Strong, year-round communication can move the bar on benefit participation
Speaking with employees soon after they completed the open enrollment process provided revealing insight for industry research firm LIMRA into why plan participants make the benefit decisions they do — and how employers and their advisers might improve the experience.
Market penetration rates for supplemental benefit plans are generally low, LIMRA’s Associate Research Director Ron Neyer told attendees Thursday at EBA’s Workplace Benefits Mania conference, ranging from a high of 54% for short-term disability to as low as 27% for cancer and critical illness products.
The typical reaction to such benefit offerings from employees is, “No thank you. I’m not interested,” Neyer said. Because the employer is usually focused on major medical, “other benefits are often blurry to employees.”
But, LIMRA found employees are open to taking a closer look at voluntary benefit offerings with the right communication and planning ahead of the open enrollment process. “The biggest takeaway is peoples’ minds can be changed,” Neyer said.

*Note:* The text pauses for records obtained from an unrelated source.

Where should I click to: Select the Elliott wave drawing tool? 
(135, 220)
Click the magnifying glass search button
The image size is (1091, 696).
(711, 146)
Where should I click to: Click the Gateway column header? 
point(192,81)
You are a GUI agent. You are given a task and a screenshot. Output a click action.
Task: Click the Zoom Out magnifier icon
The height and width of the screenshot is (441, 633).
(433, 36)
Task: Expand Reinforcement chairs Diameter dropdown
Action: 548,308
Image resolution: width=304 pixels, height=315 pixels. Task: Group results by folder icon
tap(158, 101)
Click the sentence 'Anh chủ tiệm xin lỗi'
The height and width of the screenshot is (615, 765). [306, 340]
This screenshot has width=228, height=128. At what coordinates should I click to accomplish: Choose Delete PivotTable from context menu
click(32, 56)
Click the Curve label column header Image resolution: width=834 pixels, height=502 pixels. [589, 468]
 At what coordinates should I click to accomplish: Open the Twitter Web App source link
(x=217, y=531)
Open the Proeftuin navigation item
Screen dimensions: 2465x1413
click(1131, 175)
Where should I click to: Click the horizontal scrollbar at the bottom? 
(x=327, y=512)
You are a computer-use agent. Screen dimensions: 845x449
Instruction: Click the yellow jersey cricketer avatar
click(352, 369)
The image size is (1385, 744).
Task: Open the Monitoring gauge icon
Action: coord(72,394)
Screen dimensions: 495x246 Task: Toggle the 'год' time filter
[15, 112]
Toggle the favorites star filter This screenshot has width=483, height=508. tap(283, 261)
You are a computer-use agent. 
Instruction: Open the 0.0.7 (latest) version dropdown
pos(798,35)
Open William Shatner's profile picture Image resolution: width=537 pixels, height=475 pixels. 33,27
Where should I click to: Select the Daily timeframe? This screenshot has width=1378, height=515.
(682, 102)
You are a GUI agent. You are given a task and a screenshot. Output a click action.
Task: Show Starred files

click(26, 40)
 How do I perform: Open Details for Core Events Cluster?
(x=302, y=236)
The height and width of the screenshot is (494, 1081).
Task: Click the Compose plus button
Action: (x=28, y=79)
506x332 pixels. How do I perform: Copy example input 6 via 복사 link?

Making that change starts with “thinking of open enrollment as more of an execution time,” he said, adding that advisers should do the groundwork first by reaching employees and educating them on products long before the brief enrollment period. This is because for the majority of employees, by the time enrollment starts they’ve already made up their mind on benefit decisions, Neyer said, and it’s usually to keep the same plan from the previous year. Only 36% of employees make any changes to their current benefit plan, he added.
“If they don’t purchase it the first time, they’re not going to buy it later,” Neyer said.
Misconceptions about products are a key factor in swaying employees not to purchase them. For example, employees who participated in LIMRA’s research wondered why they’d need a critical illness product when they already have a major medical plan, or thought accident and hospital indemnity plans sounded like overlapping benefits.
“Abstract terminology is another big problem the industry struggles with,” Neyer said. Terms such as ‘elimination period’ are foreign concepts to many employees.
Create a spark
Instead, advisers need to simplify language and “create a spark” in whatever way possible — before open enrollment — to pique employee interest in products before they’re inundated with too much information.
Advisers should connect on an emotional as well as informational level to make messages relatable. “You need to get them to want to learn more,” he said, adding that testimonials from people who’ve needed the benefits are a powerful tool.
“Nothing is off limits” in communicating the message, Neyer said, suggesting advisers use YouTube videos, Facebook pages or even billboards to get the product message across. One employee who suggested the billboard option explained that it would capture their attention at a time when they can’t focus on anything else.
With four generations in the workforce, “no one method is going to appeal to everyone,” he said.
After a couple of hours of speaking with LIMRA’s employee focus group, many of the participants suggested they would have approached open enrollment differently, had they had the level of understanding of the benefit products available to them that they received during the focus group discussion.
While it’s not possible to spend hours discussing benefit options with each individual employee, Neyer encouraged advisers to test a range of communication efforts throughout the year.